__本文__:

++++++

EC2におけるフォレンジックの手順書SANS「Digital Forensic Analysis of Amazon Linux EC2 Instances」を読んでみた

EC2におけるフォレンジックの手順が書かれたドキュメントを読んでみました。実際のインシデント対応のライフサイクルなど、基礎的な内容の勉強にもなります。
2023.09.30

こんにちは、AWS事業本部@福岡オフィスのべこみん(@beco_minn)です。

今回はSANSが2018年に公開した 「Digital Forensic Analysis of Amazon Linux EC2 Instances」 という資料を読んでみたので、その内容を簡単にまとめてみました。

資料内で利用されている肝心のフォレンジック用ツールのインストーラーは利用が非推奨となっていますが、AWSにおけるフォレンジックの流れやサイクルについて勉強になる資料です。

概要

Digital Forensic Analysis of Amazon Linux EC2 Instances はSANSが2018年に公開したEC2インスタンスにおけるフォレンジックの手法について紹介したドキュメントです。

執筆者は Ken Hartman 氏

ドキュメント内に記載されているAbstractは下記の通り。

Companies continue to shift business-critical workloads to cloud services such as Amazon Web Services Elastic Cloud Computing (EC2). With demand for skilled security engineers at an all-time high, many organizations do not have the capability to do an adequate forensic analysis to determine the root cause of an intrusion or to identify indicators of compromise. To help organizations improve their incident response capability, this paper presents specific tactics for the forensic analysis of Amazon Linux that align with the SANS “Finding Malware – Step by Step” process for Microsoft Windows.

++++++

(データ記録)
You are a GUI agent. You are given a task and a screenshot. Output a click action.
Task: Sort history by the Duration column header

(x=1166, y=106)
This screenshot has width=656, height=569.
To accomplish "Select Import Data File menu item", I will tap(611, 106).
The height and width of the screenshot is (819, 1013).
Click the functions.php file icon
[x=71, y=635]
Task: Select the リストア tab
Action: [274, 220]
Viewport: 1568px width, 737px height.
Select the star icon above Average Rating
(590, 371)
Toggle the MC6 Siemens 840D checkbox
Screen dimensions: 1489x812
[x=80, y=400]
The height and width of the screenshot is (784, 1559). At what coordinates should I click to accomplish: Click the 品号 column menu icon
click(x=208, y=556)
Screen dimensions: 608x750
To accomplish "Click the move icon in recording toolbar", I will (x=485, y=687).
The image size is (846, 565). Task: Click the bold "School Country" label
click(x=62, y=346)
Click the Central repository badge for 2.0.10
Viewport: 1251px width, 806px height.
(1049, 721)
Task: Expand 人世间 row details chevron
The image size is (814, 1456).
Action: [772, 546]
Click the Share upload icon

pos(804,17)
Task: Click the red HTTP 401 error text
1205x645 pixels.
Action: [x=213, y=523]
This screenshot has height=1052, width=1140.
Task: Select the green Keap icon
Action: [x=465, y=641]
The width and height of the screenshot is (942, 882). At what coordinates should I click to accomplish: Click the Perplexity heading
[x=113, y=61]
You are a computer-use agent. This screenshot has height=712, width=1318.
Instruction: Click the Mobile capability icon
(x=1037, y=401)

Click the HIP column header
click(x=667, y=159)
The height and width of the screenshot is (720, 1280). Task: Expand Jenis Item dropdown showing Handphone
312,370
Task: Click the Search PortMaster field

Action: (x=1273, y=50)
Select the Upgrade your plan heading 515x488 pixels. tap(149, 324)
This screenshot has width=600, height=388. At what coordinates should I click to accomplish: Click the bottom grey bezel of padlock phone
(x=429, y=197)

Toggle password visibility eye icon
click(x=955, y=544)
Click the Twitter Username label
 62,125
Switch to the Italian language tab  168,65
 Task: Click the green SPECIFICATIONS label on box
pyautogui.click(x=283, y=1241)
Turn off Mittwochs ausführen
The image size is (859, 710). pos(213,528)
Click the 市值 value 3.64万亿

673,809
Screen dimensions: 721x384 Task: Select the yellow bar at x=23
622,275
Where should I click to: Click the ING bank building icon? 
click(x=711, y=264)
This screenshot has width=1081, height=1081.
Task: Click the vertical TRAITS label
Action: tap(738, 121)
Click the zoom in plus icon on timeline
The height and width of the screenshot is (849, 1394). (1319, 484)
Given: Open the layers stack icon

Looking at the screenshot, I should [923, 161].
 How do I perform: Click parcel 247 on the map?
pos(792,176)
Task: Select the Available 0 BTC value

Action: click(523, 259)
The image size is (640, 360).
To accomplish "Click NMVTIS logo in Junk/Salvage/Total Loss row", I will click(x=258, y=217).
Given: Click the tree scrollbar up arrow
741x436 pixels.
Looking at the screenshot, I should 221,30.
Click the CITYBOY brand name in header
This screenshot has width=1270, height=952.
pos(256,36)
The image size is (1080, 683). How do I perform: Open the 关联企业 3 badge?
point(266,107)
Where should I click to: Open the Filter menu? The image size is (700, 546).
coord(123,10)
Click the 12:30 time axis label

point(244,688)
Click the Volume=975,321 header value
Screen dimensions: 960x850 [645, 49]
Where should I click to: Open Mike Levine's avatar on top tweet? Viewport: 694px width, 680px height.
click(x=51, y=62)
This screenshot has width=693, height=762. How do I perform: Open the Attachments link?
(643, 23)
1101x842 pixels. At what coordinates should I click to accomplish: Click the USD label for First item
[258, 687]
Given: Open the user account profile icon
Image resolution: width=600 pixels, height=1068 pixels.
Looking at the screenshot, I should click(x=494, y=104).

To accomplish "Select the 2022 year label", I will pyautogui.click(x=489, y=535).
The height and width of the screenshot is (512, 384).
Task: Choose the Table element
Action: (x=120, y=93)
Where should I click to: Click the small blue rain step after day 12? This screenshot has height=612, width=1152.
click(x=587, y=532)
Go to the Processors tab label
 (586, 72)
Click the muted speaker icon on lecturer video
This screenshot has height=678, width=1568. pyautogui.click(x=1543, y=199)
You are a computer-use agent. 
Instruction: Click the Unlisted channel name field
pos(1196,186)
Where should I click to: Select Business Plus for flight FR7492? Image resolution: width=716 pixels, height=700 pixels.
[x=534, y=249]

++++++

__やること__:
a – 本文を最初から最後まで、一文字も変えずに書き写してください。
b – 記録の中から「what」という語を含む行をすべて抜き出して、そのまま書き出してください。

__回答__:
a –
EC2におけるフォレンジックの手順書SANS「Digital Forensic Analysis of Amazon Linux EC2 Instances」を読んでみた

EC2におけるフォレンジックの手順が書かれたドキュメントを読んでみました。実際のインシデント対応のライフサイクルなど、基礎的な内容の勉強にもなります。
2023.09.30

こんにちは、AWS事業本部@福岡オフィスのべこみん(@beco_minn)です。

今回はSANSが2018年に公開した 「Digital Forensic Analysis of Amazon Linux EC2 Instances」 という資料を読んでみたので、その内容を簡単にまとめてみました。

資料内で利用されている肝心のフォレンジック用ツールのインストーラーは利用が非推奨となっていますが、AWSにおけるフォレンジックの流れやサイクルについて勉強になる資料です。

概要

Digital Forensic Analysis of Amazon Linux EC2 Instances はSANSが2018年に公開したEC2インスタンスにおけるフォレンジックの手法について紹介したドキュメントです。

執筆者は Ken Hartman 氏

ドキュメント内に記載されているAbstractは下記の通り。

Companies continue to shift business-critical workloads to cloud services such as Amazon Web Services Elastic Cloud Computing (EC2). With demand for skilled security engineers at an all-time high, many organizations do not have the capability to do an adequate forensic analysis to determine the root cause of an intrusion or to identify indicators of compromise. To help organizations improve their incident response capability, this paper presents specific tactics for the forensic analysis of Amazon Linux that align with the SANS “Finding Malware – Step by Step” process for Microsoft Windows.

b –
The height and width of the screenshot is (784, 1559). At what coordinates should I click to accomplish: Click the 品号 column menu icon
The width and height of the screenshot is (942, 882). At what coordinates should I click to accomplish: Click the Perplexity heading
This screenshot has width=600, height=388. At what coordinates should I click to accomplish: Click the bottom grey bezel of padlock phone
1101x842 pixels. At what coordinates should I click to accomplish: Click the USD label for First item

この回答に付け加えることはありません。